This is an automated email from the ASF dual-hosted git repository.
yiguolei pushed a commit to branch branch-2.1
in repository https://gitbox.apache.org/repos/asf/doris.git
The following commit(s) were added to refs/heads/branch-2.1 by this push:
new e755d64e62f [feature](be jvm monitor)append enable_jvm_monitor in
be.conf to control jvm monitor. (#35608) (#35764)

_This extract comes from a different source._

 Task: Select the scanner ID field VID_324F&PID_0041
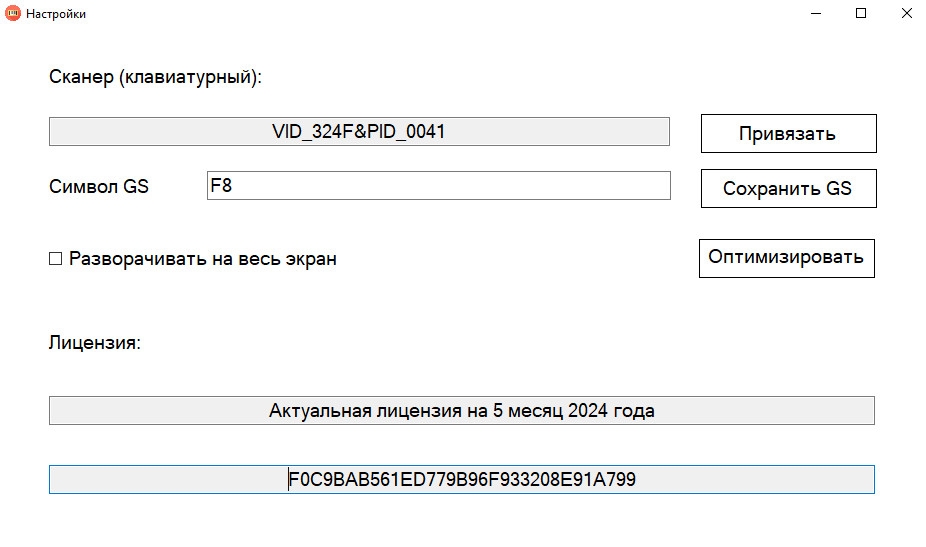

e755d64e62f is described below
commit e755d64e62fa6c315c4a833a7dff62a59e2bce66
Author: Mingyu Chen <[email protected]>
AuthorDate: Sun Jun 2 00:18:44 2024 +0800
[feature](be jvm monitor)append enable_jvm_monitor in be.conf to control
jvm monitor. (#35608) (#35764)
bp #35608
Co-authored-by: daidai <[email protected]>
---
be/src/common/config.cpp | 3 +
be/src/common/config.h | 3 +
be/src/util/jvm_metrics.cpp | 112 ++++++++++++++++++++-----
be/src/util/jvm_metrics.h | 16 ++--
regression-test/pipeline/external/conf/be.conf | 3 +
regression-test/pipeline/p0/conf/be.conf | 3 +
regression-test/pipeline/p1/conf/be.conf | 5 +-
7 files changed, 116 insertions(+), 29 deletions(-)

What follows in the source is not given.